> **MATERIAL FOR THE TASK**
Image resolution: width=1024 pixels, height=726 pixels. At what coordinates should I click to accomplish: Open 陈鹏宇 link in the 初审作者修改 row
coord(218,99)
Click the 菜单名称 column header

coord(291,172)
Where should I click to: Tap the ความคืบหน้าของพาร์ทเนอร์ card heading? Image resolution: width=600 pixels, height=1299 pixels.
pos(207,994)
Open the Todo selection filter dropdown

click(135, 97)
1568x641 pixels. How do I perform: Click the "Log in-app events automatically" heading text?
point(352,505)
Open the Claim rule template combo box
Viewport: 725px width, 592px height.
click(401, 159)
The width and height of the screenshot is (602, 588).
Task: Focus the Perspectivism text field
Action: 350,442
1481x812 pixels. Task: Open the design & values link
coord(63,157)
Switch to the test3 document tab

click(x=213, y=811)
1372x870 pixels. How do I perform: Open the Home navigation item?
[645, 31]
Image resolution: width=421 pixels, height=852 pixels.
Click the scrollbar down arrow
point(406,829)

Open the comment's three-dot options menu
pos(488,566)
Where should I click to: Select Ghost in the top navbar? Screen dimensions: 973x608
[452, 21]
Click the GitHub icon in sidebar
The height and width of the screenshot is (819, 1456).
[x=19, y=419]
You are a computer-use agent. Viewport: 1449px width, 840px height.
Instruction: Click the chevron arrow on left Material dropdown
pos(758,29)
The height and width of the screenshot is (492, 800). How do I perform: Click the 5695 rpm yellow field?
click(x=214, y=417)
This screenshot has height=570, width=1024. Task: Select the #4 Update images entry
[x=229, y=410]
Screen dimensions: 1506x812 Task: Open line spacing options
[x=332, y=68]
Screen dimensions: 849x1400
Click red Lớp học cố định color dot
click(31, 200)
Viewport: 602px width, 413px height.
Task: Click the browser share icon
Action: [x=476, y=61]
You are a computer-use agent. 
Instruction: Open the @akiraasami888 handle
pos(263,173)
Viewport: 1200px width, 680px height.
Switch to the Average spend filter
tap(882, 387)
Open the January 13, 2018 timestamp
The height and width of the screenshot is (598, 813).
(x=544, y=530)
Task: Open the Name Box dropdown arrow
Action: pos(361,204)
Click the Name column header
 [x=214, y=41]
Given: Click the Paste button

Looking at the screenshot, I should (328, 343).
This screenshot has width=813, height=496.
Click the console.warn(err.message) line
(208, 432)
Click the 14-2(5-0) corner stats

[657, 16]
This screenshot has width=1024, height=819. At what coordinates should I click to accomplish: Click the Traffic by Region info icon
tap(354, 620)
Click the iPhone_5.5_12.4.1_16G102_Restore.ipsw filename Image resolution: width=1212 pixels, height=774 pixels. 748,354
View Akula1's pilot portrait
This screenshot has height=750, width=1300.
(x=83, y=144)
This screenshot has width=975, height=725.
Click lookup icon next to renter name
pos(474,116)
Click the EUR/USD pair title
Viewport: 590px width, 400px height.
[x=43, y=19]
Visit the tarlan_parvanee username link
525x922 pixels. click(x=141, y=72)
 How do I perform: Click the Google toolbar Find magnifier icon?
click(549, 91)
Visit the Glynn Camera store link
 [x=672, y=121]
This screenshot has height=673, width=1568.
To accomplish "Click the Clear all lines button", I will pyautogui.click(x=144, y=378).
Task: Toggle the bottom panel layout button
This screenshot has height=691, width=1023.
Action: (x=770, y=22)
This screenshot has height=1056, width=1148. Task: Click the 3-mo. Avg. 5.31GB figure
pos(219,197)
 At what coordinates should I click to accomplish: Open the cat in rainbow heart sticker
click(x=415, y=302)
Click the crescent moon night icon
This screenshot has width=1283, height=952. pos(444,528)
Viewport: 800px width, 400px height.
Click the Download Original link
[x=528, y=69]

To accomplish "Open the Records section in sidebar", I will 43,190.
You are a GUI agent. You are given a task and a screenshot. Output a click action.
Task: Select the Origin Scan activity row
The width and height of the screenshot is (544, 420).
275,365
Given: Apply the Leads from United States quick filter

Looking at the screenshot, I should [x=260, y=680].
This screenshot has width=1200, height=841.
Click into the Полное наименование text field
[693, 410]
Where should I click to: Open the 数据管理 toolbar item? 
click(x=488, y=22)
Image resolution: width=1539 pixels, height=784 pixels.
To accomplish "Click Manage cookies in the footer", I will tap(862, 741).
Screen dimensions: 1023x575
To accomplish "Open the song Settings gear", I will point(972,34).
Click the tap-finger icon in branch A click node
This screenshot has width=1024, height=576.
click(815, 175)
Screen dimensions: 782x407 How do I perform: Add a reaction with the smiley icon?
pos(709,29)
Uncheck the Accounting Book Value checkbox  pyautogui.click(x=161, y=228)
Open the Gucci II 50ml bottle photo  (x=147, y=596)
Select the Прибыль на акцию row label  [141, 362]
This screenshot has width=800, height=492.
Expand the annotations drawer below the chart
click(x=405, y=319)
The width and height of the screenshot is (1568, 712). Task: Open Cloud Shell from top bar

> **STATED GOAL**
Copy out the items starting at the line containing "At what coordinates should I click to accomplish: Open the" and ending at the line containing "click(x=488, y=22)", swapping "crescent moon" for "half moon" and leaving everything else the same.

> **ANSWER TO THE PROBLEM**
 At what coordinates should I click to accomplish: Open the cat in rainbow heart sticker
click(x=415, y=302)
Click the half moon night icon
This screenshot has width=1283, height=952. pos(444,528)
Viewport: 800px width, 400px height.
Click the Download Original link
[x=528, y=69]

To accomplish "Open the Records section in sidebar", I will 43,190.
You are a GUI agent. You are given a task and a screenshot. Output a click action.
Task: Select the Origin Scan activity row
The width and height of the screenshot is (544, 420).
275,365
Given: Apply the Leads from United States quick filter

Looking at the screenshot, I should [x=260, y=680].
This screenshot has width=1200, height=841.
Click into the Полное наименование text field
[693, 410]
Where should I click to: Open the 数据管理 toolbar item? 
click(x=488, y=22)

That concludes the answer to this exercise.